Structureel inzetten

Het afgelopen jaar is vooral gebruikt om de mogelijkheden van Anne te verkennen en te oefenen met simulatieonderwijs in de praktijk. Leon van der Veen is docent en onderzoeker bij de zorgopleidingen. “We onderzoeken of simulatieonderwijs bijdraagt aan leren in de praktijk. Dat doen we door tijdens praktijkonderzoek te observeren wat het effect is van (on)bedachte leerinterventies (eenmalige training of opleiding, red.) en hoe studenten handelen tijdens een simulatie”, aldus Leon.
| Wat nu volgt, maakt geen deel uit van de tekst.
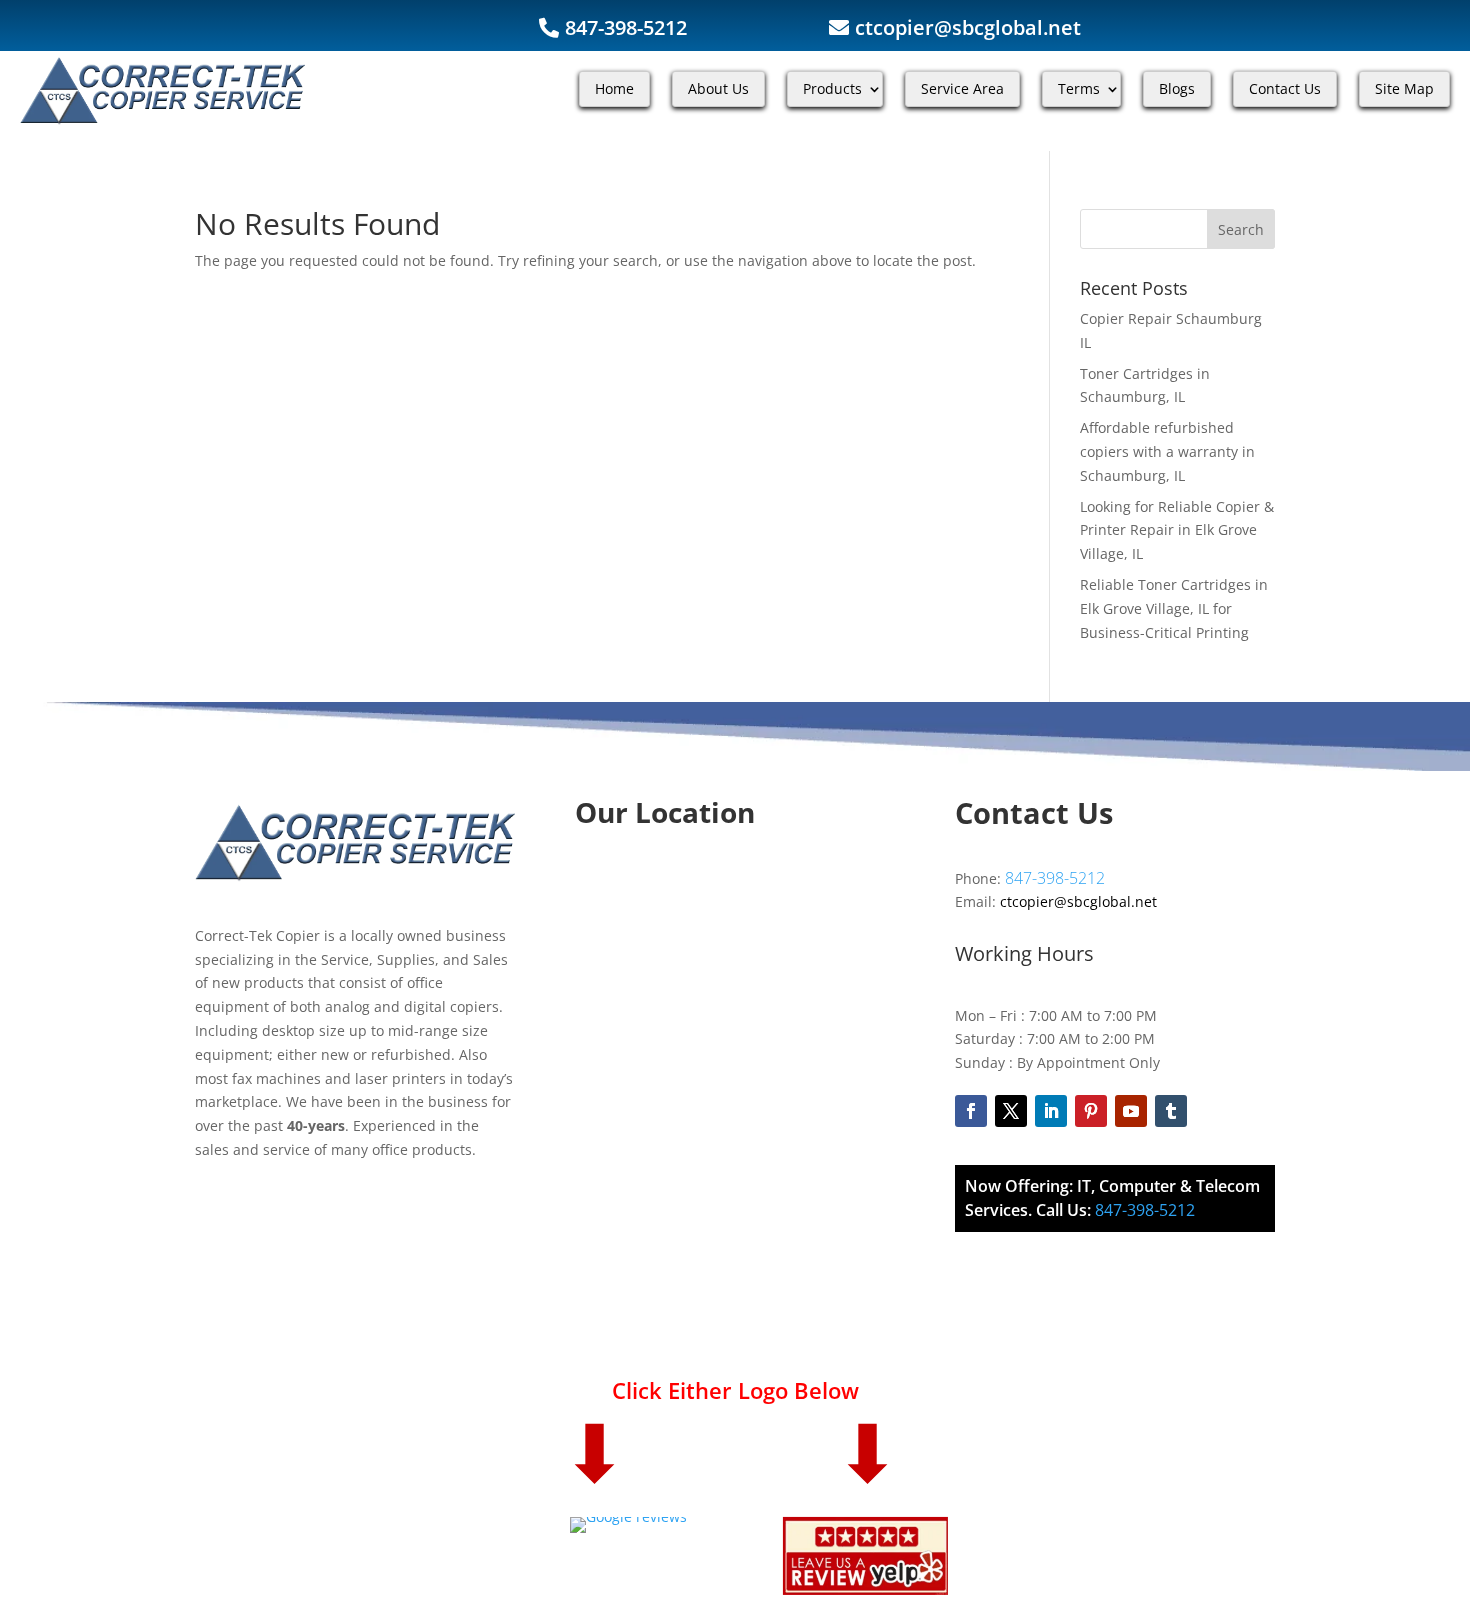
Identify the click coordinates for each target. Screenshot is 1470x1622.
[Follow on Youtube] (1131, 1111)
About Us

Hij ziet veel voordelen. “De inzet van Anne biedt een unieke praktijkervaring. Studenten kunnen samen leren in een veilige en hybride leeromgeving. Studenten kunnen verschillende vaardigheden gelijktijdig oefenen. Ook krijgen ze een ‘beeld’ bij de theorie die ze leren. Dat gebeurt normaal gesproken vooral tijdens stages. Nu kunnen we op school een realistische praktijksituatie nabootsen, waardoor ze bijvoorbeeld al beter voorbereid op stage gaan.” Ook het feit dat studenten beter kunnen reflecteren op hun handelen, ziet Leon als een belangrijk voordeel. “Studenten hebben niet altijd een realistisch beeld van zichzelf. Door achteraf de video-opname terug te kijken, leren ze veel over de dingen die beter kunnen, maar ook juist al heel goed gaan. Tijdens de simulatie kunnen studenten een ‘time-out’ vragen als ze het even niet meer weten. Je kunt ze dan heel gericht verder helpen. En als studenten een fout maken, heeft dat geen consequenties voor de patiënt. Dat is natuurlijk ook een belangrijk pluspunt”, aldus Leon.  

Gek, spannend en leerzaam

De studenten die met Anne hebben gewerkt, zijn heel enthousiast. “We merken dat ze in eerste instantie even moeten wennen en het een beetje gek vinden om tegen een pop te praten. Toch komen ze snel in hun professionele rol”, vertelt Tjitske. Ariane: “Wat we vooral terugkrijgen, is dat oefenen met Anne heel dicht bij de werkelijkheid komt. Het inspelen op onvoorziene situaties en de reactie van Anne maakt het realistisch en spannend. Het belangrijkste is dat studenten aangeven het heel leerzaam te vinden en dat is natuurlijk waar we het voor doen.”  

Beroepskrachten trainen

Simulatieonderwijs binnen de zorgopleidingen gebeurt bij meer mbo-instellingen. In de regio is het Graafschap College een voorloper. Het sluit aan op de visie die het Graafschap College heeft op onderwijs, namelijk HIP onderwijs (Hybride, Innovatief en gePersonaliseerd) bieden aan studenten. Het plan is om het simulatieonderwijs met Anne de komende tijd uit te breiden naar andere opleidingen, zoals Sport en bewegen. Ook ziet het Graafschap College mogelijkheden om in de nabije toekomst beroepskrachten in de zorg te trainen met behulp van Anne.